*EXERCISE PROMPT:* An exact copy of all the data below is needed, without its pictures.

*EXCERPTED DATA:*
------------------------------------------------------------------------

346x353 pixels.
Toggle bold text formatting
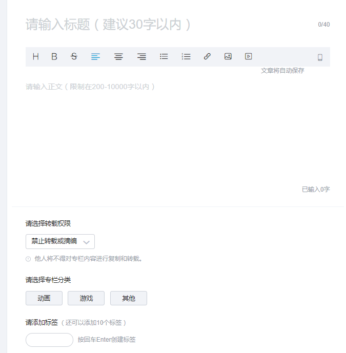pyautogui.click(x=54, y=57)
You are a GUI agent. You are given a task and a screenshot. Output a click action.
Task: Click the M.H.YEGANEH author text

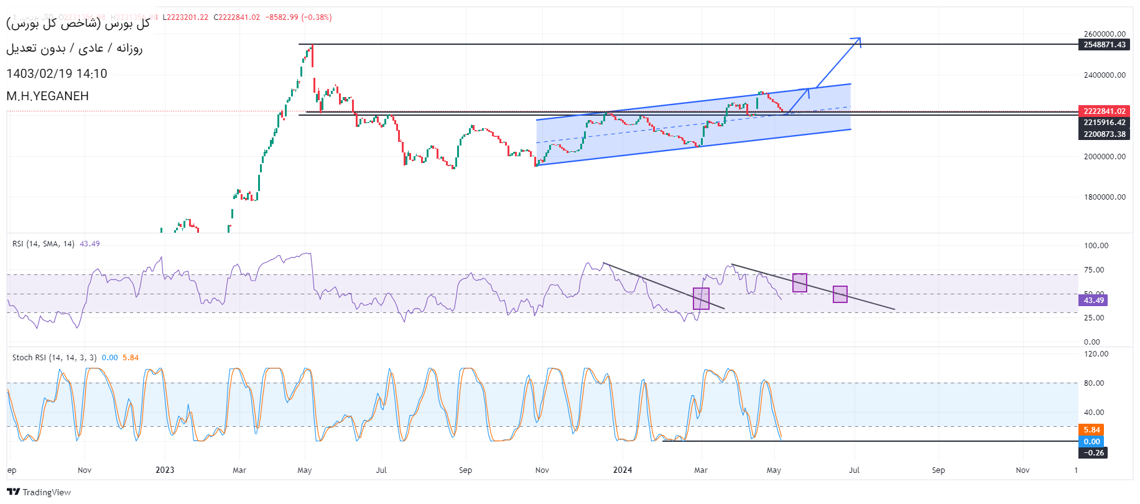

------------------------------------------------------------------------

*TASK OUTPUT:*
346x353 pixels.
Toggle bold text formatting
pyautogui.click(x=54, y=57)
You are a GUI agent. You are given a task and a screenshot. Output a click action.
Task: Click the M.H.YEGANEH author text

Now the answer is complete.